No less significant is the evaluation of worker competence based on understanding of the material covered in training. Some companies do not test their employees to verify comprehension of training content. Other companies may limit test score requirements to pass or fail because of liability fears based on union contracts or other potential litigation. This reasoning continues despite the introduction of sophisticated technological tools that can effectively deliver training and accurately determine worker comprehension.
In fact, the issue of employee testing to confirm comprehension has ramifications that extend far beyond the company. The most obvious one is public health, which can be jeopardized through improper food processing, packing, and shipping by workers who were conceivably taught but may not have fully understood company procedures, health standards, and safety requirements. The other is failure to comply with tightening training standards set by the Occupational Safety and Health Administration (OSHA).

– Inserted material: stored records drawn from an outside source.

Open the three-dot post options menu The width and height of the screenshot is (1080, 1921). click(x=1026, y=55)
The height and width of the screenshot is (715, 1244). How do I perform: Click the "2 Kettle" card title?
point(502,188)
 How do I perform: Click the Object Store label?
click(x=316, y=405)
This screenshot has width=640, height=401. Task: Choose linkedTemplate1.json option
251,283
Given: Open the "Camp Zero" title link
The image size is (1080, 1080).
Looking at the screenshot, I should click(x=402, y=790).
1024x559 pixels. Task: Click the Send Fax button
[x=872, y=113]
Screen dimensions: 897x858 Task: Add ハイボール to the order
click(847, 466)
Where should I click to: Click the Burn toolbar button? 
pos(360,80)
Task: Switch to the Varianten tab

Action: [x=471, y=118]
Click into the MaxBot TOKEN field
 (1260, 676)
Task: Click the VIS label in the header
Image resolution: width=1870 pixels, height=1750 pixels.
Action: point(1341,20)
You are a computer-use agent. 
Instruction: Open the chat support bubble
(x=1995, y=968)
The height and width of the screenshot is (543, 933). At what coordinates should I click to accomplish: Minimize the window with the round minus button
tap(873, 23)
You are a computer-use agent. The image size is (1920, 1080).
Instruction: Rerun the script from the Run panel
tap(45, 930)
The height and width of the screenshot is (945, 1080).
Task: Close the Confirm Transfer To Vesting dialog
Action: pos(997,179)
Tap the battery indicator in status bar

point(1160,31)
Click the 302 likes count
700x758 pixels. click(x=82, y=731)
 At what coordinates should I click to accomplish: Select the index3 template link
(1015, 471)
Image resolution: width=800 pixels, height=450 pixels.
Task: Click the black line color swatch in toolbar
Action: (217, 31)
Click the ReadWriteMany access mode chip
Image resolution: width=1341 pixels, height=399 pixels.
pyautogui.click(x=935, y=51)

To assume that an employee successfully completed training based solely on a pass/fail standard or the achievement of an arbitrary and barely passing grade is to invite trouble. It represents an unacceptable level of risk to the public, a possible OSHA investigation that could result in fines, and the litigation that would inevitably result. This is why food manufacturers, processors, and distributors need to understand the necessity of measuring employee comprehension and why nothing less than a 100% correct score earned by each employee should be considered acceptable. After all, how else can employers possibly know how much their employees don’t really understand?
Testing to confirm training comprehension is still relatively new to the food processing industry—so new that there are few if any hard and fast requirements from the U.S. Department of Agriculture (USDA) or the U.S. Food and Drug Administration (FDA). If there is any source for guidance on testing and comprehension that might be satisfactory to regulatory agencies, it is likely to be found among regulations promulgated by OSHA. The agency requires training to be tailored to the language, vocabulary, and education level of workers, which could be an issue for plants with many employees for whom English is a second language. As with OSHA, third-party audits such as good manufacturing practices (GMP) and the Global Food Safety Initiative (GFSI) demand verification that workers fully comprehend what they’re being trained to do.
Just imagine the ramifications when testing standards and acceptable scores are left up to the individual plant. This practice may well be the root of a problem bound to surface. Worker training and testing for gauging comprehension seems to be a hodgepodge of approaches that depend on company policies, most of which are likely to produce unacceptable results. Some plants, for example, eschew formal testing by deferring to on-the-job training and verbal corrections by supervisors with no formal process for documentation of comprehension (e.g., “Go stand next to Joe and do what he does.”). A few facilities are known to be using outdated training materials, including VHS tapes probably recorded at least two decades ago. More up to date, but equally ineffective, are lengthy PowerPoint presentations overloaded with text and presented in language that may be beyond the comprehension of workers with limited education, even those for whom English is their primary language.